実は小豆、イタリア人からすると「おかずで食べる豆を甘く煮るなんて…」。と否定的な存在でもありました。それが今、少しずつですが「アンコ好き」というイタリア人が増えつつあるそうです。今回の話は、決して「食」ではありませんが、「小豆」がかたくなだったイタリア人の心を甘く優しく溶かしてくれたお話です。



「イタリア人は日本に来ると仕事がある」…、(他の外国人もそうかもしれませんが)と思っていて、余裕のある人たちは、そのビジネスの世界に自分も加わりたいと、日本にチャンスを作りにやってくる人も少なくありません。しかし日本のビジネス、いやいや、そんなに甘くはありませんよね。日本に住んでいる私たちならよく分かっている事…。

ある時、あるイタリア人が日本に売り込もうと、通訳の日本人女性を連れて、鼻息荒く、やってきました。彼は自分のやり方に固執し、全くお客さんの興味の無い話ばかりして、あげくにはできもしない事を「できる、できる」と言いました。責任感のある彼女は、それをたしなめようと努力をしましたが、彼はいつも「自分がボスだ、自分のいうとおりにすればいい」という態度を決して変えることはありませんでした。

彼女も最初は我慢していましたが、その我慢も限界に達して、ついにケンカになってしまいました。彼女は「彼を決して助けることはもうないだろう」と私に言いました。そしてその後も何度も小さな諍いを繰り返し、関係はますます冷えていきました。

そんな気まずい中、数日が過ぎ、そして最後の商談の日。彼女はイタリアに帰ったら、もう彼とは付き合わないと決めていました。でも…

その商談の帰り道、彼女は、彼の行動に傷つきながらも、羊羹で有名な「虎屋」の前を通り過ぎる時、彼をお茶に誘ってあげました。なぜなら、このイタリア人は珍しく「アンコ」が大好きだったのです。彼女はそれを良く知っていました。

彼女は冷たいお汁粉を、彼は温かいお汁粉。彼女は「ここの小豆が美味しくて、日本でも有名なんだよ」と、教えてあげると、彼は「美味しい、美味しい」と嬉しそうに食べ始めました。そして突然、「キエード・スクーザ(ごめんなさい)」と、彼は謝罪の言葉を彼女に伝えました。実はその前から、彼女を傷つけたことを痛感し、さらに彼女の努力と能力が無いと、この仕事は決してうまくいかないことを彼は理解しはじめていたのです。そしていつ彼女に謝ろうかと、タイミングを探していましたが、なかなかそのチャンスには恵まれなかったということでした。
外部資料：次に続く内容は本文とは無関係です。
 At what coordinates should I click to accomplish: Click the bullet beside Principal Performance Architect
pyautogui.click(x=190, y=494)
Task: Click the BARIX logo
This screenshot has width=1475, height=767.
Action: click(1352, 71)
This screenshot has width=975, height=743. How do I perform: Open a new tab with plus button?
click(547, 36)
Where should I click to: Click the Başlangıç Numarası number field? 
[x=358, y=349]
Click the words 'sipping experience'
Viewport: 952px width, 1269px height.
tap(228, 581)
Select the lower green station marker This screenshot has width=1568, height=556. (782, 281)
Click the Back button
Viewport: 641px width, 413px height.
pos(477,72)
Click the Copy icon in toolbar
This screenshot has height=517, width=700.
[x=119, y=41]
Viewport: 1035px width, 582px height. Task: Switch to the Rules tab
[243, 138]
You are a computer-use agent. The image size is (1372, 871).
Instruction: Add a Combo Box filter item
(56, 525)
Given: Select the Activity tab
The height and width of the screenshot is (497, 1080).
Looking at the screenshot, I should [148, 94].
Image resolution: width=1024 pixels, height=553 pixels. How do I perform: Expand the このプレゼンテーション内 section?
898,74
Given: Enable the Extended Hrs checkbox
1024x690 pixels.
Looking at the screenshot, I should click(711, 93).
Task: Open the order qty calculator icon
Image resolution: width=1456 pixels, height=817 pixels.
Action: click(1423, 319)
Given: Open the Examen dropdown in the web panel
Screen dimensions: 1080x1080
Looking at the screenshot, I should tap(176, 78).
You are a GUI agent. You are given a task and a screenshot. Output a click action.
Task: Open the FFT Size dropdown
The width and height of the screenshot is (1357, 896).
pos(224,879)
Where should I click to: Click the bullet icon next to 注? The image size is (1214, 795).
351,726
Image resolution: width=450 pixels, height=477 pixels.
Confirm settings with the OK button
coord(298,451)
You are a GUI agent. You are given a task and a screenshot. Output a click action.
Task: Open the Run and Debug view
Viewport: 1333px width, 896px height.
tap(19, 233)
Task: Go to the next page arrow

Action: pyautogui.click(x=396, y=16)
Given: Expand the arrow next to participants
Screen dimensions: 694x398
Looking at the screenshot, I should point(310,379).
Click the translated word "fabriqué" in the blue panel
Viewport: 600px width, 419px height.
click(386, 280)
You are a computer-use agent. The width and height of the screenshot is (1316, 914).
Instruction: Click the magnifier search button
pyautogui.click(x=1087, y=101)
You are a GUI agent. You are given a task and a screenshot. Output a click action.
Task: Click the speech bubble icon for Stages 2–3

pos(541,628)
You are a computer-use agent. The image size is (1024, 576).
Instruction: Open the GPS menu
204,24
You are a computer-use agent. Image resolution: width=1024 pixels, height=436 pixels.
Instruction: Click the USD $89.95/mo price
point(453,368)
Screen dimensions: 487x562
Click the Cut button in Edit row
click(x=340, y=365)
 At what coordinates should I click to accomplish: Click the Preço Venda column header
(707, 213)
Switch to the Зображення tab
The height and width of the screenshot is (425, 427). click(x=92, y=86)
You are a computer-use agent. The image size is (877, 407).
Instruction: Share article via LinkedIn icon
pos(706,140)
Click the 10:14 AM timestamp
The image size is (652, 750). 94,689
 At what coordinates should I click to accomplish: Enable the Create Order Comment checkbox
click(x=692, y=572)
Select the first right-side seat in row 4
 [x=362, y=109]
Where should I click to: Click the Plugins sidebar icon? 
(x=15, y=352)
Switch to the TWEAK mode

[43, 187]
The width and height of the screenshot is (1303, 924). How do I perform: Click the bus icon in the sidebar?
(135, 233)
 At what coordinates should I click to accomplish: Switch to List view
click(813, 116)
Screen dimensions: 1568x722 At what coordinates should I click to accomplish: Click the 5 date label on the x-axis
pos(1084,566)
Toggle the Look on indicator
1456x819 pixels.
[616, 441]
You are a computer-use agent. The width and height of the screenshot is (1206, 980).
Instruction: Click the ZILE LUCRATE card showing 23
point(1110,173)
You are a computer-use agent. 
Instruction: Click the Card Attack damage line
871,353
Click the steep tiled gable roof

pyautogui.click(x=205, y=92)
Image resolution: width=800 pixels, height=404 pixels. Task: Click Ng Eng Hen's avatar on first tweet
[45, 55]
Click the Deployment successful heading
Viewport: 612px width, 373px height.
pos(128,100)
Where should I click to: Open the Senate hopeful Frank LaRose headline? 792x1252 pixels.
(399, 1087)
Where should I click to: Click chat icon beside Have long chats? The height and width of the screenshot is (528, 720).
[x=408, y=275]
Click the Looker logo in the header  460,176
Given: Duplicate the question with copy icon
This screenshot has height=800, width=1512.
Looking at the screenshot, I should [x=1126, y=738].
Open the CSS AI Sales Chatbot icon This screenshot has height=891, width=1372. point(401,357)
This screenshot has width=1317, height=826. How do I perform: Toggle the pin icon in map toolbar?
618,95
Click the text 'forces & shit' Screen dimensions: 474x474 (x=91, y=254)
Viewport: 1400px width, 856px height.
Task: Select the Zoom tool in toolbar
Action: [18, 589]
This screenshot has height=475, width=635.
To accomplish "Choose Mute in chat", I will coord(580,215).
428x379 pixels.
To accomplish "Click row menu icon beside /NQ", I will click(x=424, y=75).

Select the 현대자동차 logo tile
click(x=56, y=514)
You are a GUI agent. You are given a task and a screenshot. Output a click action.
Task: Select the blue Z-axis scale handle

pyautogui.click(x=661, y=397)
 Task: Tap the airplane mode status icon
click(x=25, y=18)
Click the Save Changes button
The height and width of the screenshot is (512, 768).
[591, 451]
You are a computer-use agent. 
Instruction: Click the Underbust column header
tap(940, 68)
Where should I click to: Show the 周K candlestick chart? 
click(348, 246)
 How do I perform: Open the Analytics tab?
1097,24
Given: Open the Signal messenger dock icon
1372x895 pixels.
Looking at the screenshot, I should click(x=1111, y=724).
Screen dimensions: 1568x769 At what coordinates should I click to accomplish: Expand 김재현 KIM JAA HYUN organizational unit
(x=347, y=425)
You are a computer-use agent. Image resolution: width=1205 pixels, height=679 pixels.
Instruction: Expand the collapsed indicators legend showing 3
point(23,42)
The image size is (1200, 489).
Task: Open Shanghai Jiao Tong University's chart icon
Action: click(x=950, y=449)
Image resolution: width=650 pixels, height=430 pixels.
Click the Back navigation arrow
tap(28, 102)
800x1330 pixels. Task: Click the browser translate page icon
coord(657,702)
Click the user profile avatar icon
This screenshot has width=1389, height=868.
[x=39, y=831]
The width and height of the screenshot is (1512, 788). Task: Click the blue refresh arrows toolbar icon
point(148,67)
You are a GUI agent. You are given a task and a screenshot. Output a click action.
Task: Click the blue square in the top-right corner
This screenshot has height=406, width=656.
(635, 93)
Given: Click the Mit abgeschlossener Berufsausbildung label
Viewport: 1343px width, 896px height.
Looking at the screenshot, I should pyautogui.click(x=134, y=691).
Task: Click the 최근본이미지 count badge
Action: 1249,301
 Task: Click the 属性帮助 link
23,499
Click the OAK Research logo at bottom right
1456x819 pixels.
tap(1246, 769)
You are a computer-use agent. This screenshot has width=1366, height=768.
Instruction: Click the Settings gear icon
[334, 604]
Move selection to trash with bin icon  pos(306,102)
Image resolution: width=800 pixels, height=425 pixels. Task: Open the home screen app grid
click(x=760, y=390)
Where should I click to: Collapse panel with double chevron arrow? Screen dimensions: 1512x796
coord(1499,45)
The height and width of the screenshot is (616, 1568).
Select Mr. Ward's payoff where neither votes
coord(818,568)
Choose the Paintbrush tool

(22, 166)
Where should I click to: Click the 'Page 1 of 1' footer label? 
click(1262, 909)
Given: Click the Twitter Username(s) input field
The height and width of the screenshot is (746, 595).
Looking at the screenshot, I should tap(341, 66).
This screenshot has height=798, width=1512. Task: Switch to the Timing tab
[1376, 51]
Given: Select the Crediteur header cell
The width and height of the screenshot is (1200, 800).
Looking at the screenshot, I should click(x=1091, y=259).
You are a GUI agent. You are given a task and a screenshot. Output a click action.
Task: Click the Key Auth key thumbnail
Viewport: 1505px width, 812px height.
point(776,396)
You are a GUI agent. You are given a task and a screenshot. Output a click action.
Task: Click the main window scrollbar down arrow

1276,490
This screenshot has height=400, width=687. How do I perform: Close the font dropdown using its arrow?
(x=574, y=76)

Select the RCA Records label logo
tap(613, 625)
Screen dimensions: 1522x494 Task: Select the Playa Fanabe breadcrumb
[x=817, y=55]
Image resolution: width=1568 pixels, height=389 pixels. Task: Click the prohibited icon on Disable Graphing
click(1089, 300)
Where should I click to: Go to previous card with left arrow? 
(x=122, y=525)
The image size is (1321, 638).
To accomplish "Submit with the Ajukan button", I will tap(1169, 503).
彼はイタリアで、幼い頃から何不自由無く今まで過ごして来て、自分が一番素晴らしいという教育を受けて来ました。このイタリア人は性格的にはもちろん、人に謝るということを知りませんでした。だって自分がいつも一番正しいのですから…。そんな彼が溢れ出すように、謝罪をはじめました。自分が何も準備ができていなかったこと、それによって迷惑をいっぱいかけたこと、彼女の助けがなければ、何もうまくいくことは無かったこと、さらには自分の無力さを、最後の方には声を詰まらせながら語りました。彼女も心からの謝罪に、彼との絶交をとりやめ、彼を許すことにしました。日本の甘い小豆がふたりの心を溶かし、優しく、壊れかけた友情を直してくれたのです。